• _Records shown_:
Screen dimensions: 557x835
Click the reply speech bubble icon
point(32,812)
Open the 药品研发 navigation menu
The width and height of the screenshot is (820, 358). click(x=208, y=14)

• _Exercise details_: Copy out every one of the items above word for word, with nothing changed.

• _Finished exercise_:
Screen dimensions: 557x835
Click the reply speech bubble icon
point(32,812)
Open the 药品研发 navigation menu
The width and height of the screenshot is (820, 358). click(x=208, y=14)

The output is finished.